[Part of a data file]
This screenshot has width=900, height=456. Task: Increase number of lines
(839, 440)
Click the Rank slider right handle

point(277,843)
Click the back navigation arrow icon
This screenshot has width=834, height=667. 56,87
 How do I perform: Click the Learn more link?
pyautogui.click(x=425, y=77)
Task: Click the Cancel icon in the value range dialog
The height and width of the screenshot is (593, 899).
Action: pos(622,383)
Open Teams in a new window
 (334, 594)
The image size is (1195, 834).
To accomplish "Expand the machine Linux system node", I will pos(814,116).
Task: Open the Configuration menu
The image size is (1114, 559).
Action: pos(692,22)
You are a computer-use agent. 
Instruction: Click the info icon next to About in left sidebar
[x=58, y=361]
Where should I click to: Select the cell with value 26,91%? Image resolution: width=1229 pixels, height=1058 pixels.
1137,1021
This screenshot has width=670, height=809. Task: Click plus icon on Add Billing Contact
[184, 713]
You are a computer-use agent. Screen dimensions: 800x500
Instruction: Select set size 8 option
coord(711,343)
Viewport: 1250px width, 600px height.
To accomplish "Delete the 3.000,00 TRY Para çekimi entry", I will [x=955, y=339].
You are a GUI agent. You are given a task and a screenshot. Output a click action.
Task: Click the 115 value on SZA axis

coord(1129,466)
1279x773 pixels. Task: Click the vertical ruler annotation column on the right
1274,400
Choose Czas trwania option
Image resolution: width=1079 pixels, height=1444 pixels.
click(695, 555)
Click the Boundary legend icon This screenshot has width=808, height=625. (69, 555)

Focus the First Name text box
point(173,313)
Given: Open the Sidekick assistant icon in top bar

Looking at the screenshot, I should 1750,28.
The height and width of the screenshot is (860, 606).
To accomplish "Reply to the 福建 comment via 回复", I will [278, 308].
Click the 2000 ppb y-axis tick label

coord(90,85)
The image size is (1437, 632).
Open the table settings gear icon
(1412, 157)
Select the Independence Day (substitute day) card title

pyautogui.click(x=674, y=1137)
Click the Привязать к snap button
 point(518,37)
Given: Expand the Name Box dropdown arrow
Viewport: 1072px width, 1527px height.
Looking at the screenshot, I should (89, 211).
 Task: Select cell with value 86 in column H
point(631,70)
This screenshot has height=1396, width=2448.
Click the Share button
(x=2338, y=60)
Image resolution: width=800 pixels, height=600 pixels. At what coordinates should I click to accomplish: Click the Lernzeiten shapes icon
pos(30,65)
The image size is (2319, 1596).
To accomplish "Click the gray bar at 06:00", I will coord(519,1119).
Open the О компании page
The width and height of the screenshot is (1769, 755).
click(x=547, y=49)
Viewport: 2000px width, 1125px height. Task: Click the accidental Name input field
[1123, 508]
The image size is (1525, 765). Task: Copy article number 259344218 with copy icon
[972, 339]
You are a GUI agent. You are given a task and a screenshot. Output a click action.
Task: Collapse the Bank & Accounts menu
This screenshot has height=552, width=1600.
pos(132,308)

**WHAT IS NEEDED**
Express the records in the stretch from the line containing "Given: Open the" through the line containing "will [278, 308]." as a two-column CSV with the columns instruction and response. Give one row per record, put each field in quotes, and replace line breaks with spaces.

**RESPONSE TO THE EXERCISE**
instruction,response
"Given: Open the Sidekick assistant icon in top bar","Looking at the screenshot, I should 1750,28."
"The height and width of the screenshot is (860, 606). To accomplish ""Reply to the 福建 comment via 回复"",","I will [278, 308]."